_文章の一部_.
##########

「社内プレゼン」は、ビジネスパーソンにとって必須のスキルです。どんなによいアイデアがあっても、組織的な「GOサイン」を得なければ一歩も前に進めることができません。そのためには、説得力のあるプレゼンによって決裁者を説得する技術が不可欠なのです。
そこで役立つのが、ソフトバンク在籍時に孫正義氏から「一発OK」を何度も勝ち取り、独立後、1000社を超える企業で採用された前田鎌利氏の著書『完全版 社内プレゼンの資料作成術』(ダイヤモンド社)です。
本書では、孫正義氏をはじめ超一流の経営者を相手に培ってきた「プレゼン資料」の作成ノウハウを、スライド実例を豊富に掲載しながら手取り足取り教えてくれます。読者からは「大事なプレゼンでOKを勝ち取ることができた」「プレゼンに対する苦手意識を克服できた」「効果的なプレゼン資料を短時間で作れるようになった」といった声が多数寄せられています。
本稿では、本書より一部を抜粋・編集して、プレゼン資料の「型」を社内で統一することの深い意味について解説します。

プレゼン資料を「社内で統一」する企業が増えている理由写真はイメージです。Photo: Adobe Stock

プレゼン資料は「社内」で統一する

 私は、年間200社を超える企業・団体のプレゼン研修を任されています。

 そのなかで、近年、相談されることが増えているテーマがあります。それは、「社内でプレゼン資料を統一フォーマット化したい」という相談です。これは、私自身、長年にわたって提案し続けてきたことで、たいへん嬉しいことだと感じています。

 なぜ、社内で統一フォーマットすべきなのか?

 答えはシンプルで、そうすることによって、社内の意思決定スピードの向上や、業務効率化が大幅にすすむからです。

##########

_提供された資料_.
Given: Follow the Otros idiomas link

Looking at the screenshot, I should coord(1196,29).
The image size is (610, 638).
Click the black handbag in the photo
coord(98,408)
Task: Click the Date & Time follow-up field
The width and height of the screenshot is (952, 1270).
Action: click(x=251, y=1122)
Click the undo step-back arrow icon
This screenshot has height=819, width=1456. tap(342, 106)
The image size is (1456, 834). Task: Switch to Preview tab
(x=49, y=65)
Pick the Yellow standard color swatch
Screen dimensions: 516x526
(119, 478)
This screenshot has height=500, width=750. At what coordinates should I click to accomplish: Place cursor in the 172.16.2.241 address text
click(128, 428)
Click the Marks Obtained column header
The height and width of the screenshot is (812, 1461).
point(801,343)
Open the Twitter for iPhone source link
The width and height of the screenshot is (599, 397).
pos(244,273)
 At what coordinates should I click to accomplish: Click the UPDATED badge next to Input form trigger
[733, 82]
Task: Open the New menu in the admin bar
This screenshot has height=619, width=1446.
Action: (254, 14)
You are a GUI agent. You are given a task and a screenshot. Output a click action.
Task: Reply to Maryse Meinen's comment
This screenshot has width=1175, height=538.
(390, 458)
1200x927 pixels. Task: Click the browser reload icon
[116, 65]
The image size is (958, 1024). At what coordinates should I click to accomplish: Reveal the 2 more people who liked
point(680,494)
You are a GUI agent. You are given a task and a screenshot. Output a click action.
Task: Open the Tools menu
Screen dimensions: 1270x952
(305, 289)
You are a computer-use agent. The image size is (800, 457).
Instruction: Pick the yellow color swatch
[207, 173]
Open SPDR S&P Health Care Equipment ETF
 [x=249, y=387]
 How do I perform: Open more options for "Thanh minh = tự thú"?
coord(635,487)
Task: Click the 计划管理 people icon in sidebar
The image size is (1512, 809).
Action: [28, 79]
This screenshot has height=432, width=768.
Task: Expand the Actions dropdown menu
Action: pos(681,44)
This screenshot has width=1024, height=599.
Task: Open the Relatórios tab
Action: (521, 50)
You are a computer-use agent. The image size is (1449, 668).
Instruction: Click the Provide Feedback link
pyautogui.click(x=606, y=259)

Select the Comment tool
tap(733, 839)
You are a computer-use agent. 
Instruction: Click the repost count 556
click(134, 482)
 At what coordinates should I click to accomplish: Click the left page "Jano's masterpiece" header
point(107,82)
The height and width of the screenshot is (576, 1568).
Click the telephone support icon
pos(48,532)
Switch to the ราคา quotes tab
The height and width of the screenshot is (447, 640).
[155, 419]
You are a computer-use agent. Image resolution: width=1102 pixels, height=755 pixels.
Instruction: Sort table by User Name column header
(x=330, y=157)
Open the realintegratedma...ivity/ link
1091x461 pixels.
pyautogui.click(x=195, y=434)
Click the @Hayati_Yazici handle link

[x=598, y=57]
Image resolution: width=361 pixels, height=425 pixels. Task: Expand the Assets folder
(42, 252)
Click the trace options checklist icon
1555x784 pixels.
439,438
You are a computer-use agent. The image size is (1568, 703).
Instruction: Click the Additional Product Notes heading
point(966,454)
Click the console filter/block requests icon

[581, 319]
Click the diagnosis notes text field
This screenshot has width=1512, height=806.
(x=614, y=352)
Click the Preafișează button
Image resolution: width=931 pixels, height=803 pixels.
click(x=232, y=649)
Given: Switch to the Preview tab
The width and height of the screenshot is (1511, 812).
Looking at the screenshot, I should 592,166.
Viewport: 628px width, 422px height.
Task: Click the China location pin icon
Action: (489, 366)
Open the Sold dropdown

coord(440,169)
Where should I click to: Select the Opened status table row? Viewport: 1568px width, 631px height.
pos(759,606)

##########

_作業の指示_.
1 – 社内プレゼンの文章を2文でまとめてください。
2 – 社内プレゼンの文章から、「プレゼン資料は「社内」で統一する」という言葉があるところから書き始め、「なぜ、社内で統一フォーマットすべきなのか?」で止めて、そのまま打ち直してください。
添えられた行は、ここでは使いません。

_作業ごとの結果_.
1 – 社内プレゼンは決裁者から「GOサイン」を得るために欠かせないスキルで、前田鎌利氏の著書『完全版 社内プレゼンの資料作成術』は、その資料の作り方をスライド実例とともに教えてくれる。抜粋部分では、プレゼン資料を社内で統一フォーマット化したいという相談が増えていると述べ、そうすることで社内の意思決定が速くなり、業務効率化も大きく進むと説明している。

2 –
プレゼン資料は「社内」で統一する

 私は、年間200社を超える企業・団体のプレゼン研修を任されています。

 そのなかで、近年、相談されることが増えているテーマがあります。それは、「社内でプレゼン資料を統一フォーマット化したい」という相談です。これは、私自身、長年にわたって提案し続けてきたことで、たいへん嬉しいことだと感じています。

 なぜ、社内で統一フォーマットすべきなのか?